START Quoted passage

IFIBYNE   05513
INSTITUTO DE FISIOLOGIA, BIOLOGIA MOLECULAR Y NEUROCIENCIAS
Unidad Ejecutora - UE
congresos y reuniones científicas
Título:
Single cell analyses of fate decisions in yeast
Autor/es:
ALEJANDRO COLMAN LERNER
Lugar:
Homerton College, Cambridge, UK
Reunión:
Conferencia; ADVANCES IN STEM CELL RESEARCH: Stem cells, systems & synthetic biology; 2009
Institución organizadora:
European Molecular Biology Organization (EMBO)

END Quoted passage

(Work request): Copy the IFIBYNE conference entry word for word, line by line. Draw only on the text itself.

START Extracted material

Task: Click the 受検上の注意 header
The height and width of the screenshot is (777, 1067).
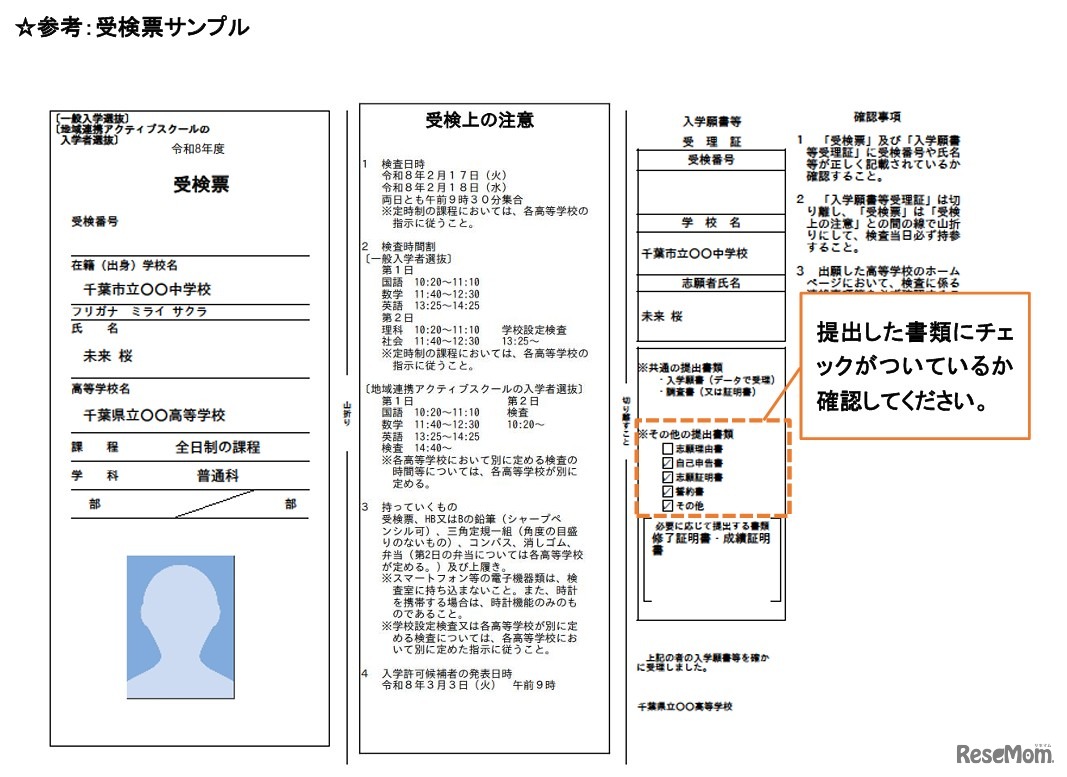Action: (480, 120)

END Extracted material
START Extracted material

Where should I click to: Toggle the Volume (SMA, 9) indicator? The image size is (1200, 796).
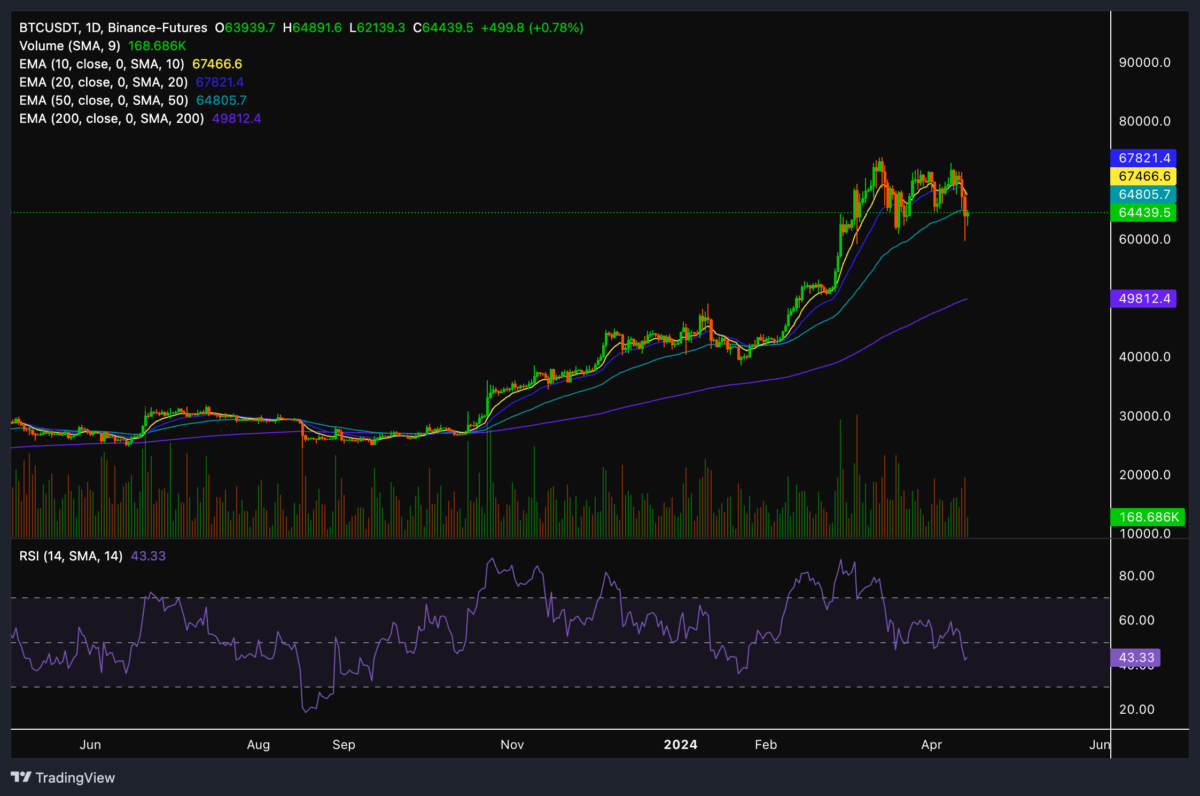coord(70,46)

END Extracted material
START Extracted material

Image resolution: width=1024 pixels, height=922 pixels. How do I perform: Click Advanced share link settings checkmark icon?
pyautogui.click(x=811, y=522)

END Extracted material

(Reply):
IFIBYNE   05513
INSTITUTO DE FISIOLOGIA, BIOLOGIA MOLECULAR Y NEUROCIENCIAS
Unidad Ejecutora - UE
congresos y reuniones científicas
Título:
Single cell analyses of fate decisions in yeast
Autor/es:
ALEJANDRO COLMAN LERNER
Lugar:
Homerton College, Cambridge, UK
Reunión:
Conferencia; ADVANCES IN STEM CELL RESEARCH: Stem cells, systems & synthetic biology; 2009
Institución organizadora:
European Molecular Biology Organization (EMBO)